Target position data:
====
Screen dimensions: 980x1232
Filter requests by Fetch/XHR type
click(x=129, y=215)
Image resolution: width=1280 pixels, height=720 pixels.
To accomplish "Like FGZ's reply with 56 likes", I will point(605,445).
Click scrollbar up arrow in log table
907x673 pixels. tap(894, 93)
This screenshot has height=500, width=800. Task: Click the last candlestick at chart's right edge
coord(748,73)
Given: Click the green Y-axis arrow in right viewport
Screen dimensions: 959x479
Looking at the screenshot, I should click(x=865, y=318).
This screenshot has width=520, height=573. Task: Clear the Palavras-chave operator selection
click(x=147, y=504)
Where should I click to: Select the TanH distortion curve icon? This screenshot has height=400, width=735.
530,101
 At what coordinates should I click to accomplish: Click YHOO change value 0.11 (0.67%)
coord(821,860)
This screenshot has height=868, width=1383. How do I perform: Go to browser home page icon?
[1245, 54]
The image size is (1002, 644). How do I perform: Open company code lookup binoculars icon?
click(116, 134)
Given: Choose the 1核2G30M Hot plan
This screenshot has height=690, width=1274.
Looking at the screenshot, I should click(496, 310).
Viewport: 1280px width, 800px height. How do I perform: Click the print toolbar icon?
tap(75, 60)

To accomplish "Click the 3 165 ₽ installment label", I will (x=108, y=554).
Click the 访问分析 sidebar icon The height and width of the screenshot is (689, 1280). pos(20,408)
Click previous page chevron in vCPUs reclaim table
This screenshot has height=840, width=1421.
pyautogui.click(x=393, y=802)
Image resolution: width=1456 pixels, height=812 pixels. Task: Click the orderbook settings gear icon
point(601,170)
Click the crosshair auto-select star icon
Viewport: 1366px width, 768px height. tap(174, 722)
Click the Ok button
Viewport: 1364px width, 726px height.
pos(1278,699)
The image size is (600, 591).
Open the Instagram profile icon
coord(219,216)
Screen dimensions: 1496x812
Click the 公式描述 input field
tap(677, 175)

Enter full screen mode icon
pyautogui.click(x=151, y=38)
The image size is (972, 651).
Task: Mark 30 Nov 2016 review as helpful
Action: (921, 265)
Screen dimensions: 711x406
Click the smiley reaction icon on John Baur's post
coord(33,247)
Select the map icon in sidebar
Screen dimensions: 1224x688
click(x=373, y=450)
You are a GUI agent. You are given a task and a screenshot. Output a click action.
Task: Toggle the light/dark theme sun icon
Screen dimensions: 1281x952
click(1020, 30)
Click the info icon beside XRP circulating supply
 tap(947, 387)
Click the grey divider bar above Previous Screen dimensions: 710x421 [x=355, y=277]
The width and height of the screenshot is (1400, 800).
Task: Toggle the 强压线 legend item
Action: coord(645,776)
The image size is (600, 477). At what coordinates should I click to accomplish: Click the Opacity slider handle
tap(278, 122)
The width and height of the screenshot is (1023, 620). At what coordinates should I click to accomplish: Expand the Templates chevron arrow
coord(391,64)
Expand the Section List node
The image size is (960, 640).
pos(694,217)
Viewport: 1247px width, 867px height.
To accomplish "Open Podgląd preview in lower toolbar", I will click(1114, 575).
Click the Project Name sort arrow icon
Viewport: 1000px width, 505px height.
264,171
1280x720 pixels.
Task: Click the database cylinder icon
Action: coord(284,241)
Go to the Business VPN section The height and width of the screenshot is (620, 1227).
====
PROBLEM DESCRIPTION: Please copy the data from the line with "This screenshot has height=500, width=800." up to and including the line with "Action: (921, 265)", changing "binoculars" to "magnifier" and leaving everything else as it is.

WRITTEN SOLUTION:
This screenshot has height=500, width=800. Task: Click the last candlestick at chart's right edge
coord(748,73)
Given: Click the green Y-axis arrow in right viewport
Screen dimensions: 959x479
Looking at the screenshot, I should click(x=865, y=318).
This screenshot has width=520, height=573. Task: Clear the Palavras-chave operator selection
click(x=147, y=504)
Where should I click to: Select the TanH distortion curve icon? This screenshot has height=400, width=735.
530,101
 At what coordinates should I click to accomplish: Click YHOO change value 0.11 (0.67%)
coord(821,860)
This screenshot has height=868, width=1383. How do I perform: Go to browser home page icon?
[1245, 54]
The image size is (1002, 644). How do I perform: Open company code lookup magnifier icon?
click(116, 134)
Given: Choose the 1核2G30M Hot plan
This screenshot has height=690, width=1274.
Looking at the screenshot, I should click(496, 310).
Viewport: 1280px width, 800px height. How do I perform: Click the print toolbar icon?
tap(75, 60)

To accomplish "Click the 3 165 ₽ installment label", I will (x=108, y=554).
Click the 访问分析 sidebar icon The height and width of the screenshot is (689, 1280). pos(20,408)
Click previous page chevron in vCPUs reclaim table
This screenshot has height=840, width=1421.
pyautogui.click(x=393, y=802)
Image resolution: width=1456 pixels, height=812 pixels. Task: Click the orderbook settings gear icon
point(601,170)
Click the crosshair auto-select star icon
Viewport: 1366px width, 768px height. tap(174, 722)
Click the Ok button
Viewport: 1364px width, 726px height.
pos(1278,699)
The image size is (600, 591).
Open the Instagram profile icon
coord(219,216)
Screen dimensions: 1496x812
Click the 公式描述 input field
tap(677, 175)

Enter full screen mode icon
pyautogui.click(x=151, y=38)
The image size is (972, 651).
Task: Mark 30 Nov 2016 review as helpful
Action: (921, 265)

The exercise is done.